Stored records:
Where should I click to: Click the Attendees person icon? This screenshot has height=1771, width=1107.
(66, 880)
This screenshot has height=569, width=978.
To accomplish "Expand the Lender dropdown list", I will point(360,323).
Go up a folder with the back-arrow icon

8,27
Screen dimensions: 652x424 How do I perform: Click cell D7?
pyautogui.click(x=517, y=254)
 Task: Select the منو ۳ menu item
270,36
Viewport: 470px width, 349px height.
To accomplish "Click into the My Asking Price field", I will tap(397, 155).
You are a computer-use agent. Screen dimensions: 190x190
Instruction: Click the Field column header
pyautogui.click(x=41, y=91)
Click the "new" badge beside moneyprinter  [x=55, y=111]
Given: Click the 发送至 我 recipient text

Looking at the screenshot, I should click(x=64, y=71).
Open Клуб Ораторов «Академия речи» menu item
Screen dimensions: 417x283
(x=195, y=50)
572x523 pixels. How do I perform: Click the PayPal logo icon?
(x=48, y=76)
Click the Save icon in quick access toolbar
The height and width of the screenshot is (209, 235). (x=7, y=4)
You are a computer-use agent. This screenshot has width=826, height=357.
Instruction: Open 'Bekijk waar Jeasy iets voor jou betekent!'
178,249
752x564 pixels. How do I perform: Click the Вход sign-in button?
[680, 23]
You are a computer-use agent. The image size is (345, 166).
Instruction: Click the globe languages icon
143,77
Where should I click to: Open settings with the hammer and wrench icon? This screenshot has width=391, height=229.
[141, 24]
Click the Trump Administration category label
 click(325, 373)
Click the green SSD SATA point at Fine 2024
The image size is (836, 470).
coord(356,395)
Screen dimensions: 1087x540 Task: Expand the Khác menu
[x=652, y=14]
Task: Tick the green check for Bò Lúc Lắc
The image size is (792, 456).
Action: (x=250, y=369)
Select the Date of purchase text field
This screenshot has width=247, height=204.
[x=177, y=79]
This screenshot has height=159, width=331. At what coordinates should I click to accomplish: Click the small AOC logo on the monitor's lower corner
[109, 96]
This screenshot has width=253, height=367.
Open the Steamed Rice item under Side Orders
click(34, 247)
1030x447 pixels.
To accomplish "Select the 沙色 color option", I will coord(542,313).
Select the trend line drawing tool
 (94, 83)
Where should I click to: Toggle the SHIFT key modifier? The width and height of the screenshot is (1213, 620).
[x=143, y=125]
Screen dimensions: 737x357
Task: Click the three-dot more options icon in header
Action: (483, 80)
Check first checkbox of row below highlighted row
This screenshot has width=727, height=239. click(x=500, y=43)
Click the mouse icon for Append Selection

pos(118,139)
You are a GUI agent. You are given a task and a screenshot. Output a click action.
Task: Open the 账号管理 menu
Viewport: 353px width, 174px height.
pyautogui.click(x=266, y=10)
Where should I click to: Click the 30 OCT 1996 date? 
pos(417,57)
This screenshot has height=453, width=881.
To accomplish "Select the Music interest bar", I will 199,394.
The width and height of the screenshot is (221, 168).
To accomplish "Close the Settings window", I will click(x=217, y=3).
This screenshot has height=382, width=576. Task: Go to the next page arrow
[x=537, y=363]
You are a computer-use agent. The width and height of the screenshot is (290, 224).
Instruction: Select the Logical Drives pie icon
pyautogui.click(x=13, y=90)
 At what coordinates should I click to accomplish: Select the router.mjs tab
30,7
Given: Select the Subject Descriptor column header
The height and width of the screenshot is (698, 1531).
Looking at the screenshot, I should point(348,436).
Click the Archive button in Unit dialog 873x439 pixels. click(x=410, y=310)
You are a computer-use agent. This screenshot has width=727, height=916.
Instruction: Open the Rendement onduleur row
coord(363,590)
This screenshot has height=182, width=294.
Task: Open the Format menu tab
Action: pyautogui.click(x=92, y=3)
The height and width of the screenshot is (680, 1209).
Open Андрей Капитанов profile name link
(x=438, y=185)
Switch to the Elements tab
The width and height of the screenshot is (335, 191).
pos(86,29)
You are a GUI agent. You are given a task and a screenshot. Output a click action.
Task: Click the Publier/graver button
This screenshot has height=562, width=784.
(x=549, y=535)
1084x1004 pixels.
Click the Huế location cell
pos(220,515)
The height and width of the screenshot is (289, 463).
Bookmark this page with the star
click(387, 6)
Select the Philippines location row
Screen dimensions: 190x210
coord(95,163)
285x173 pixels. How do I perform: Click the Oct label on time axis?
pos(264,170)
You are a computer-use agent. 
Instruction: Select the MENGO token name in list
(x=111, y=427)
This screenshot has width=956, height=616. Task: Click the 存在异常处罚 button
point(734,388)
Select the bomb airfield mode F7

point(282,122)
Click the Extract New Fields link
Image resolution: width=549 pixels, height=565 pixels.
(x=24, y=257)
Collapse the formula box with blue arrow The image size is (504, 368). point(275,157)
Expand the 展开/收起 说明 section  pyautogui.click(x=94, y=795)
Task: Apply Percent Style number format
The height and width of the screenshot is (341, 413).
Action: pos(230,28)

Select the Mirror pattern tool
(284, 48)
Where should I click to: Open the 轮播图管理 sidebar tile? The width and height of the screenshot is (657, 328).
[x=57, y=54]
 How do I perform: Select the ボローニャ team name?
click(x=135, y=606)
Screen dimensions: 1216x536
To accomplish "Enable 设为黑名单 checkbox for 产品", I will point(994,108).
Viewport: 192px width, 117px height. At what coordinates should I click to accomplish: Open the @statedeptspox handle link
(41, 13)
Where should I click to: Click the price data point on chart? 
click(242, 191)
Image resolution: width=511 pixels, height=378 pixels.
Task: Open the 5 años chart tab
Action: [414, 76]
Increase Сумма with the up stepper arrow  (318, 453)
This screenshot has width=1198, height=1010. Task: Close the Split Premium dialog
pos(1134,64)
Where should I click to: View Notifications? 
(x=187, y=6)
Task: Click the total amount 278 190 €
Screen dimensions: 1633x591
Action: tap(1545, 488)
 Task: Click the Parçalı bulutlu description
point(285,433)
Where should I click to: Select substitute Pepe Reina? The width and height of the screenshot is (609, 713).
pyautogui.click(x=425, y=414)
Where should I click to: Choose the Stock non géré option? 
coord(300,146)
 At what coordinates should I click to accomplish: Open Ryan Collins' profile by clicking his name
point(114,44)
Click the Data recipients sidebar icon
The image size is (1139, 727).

■ WHAT TO PRODUCE ■
The entries above hold the needed span. Transcribe exactly the lines from the one with "At what coordinates should I click to accomplish: Select" to the one with "Task: Click the Publier/graver button", both included.

■ RESPONSE AREA ■
 At what coordinates should I click to accomplish: Select the router.mjs tab
30,7
Given: Select the Subject Descriptor column header
The height and width of the screenshot is (698, 1531).
Looking at the screenshot, I should point(348,436).
Click the Archive button in Unit dialog 873x439 pixels. click(x=410, y=310)
You are a computer-use agent. This screenshot has width=727, height=916.
Instruction: Open the Rendement onduleur row
coord(363,590)
This screenshot has height=182, width=294.
Task: Open the Format menu tab
Action: pyautogui.click(x=92, y=3)
The height and width of the screenshot is (680, 1209).
Open Андрей Капитанов profile name link
(x=438, y=185)
Switch to the Elements tab
The width and height of the screenshot is (335, 191).
pos(86,29)
You are a GUI agent. You are given a task and a screenshot. Output a click action.
Task: Click the Publier/graver button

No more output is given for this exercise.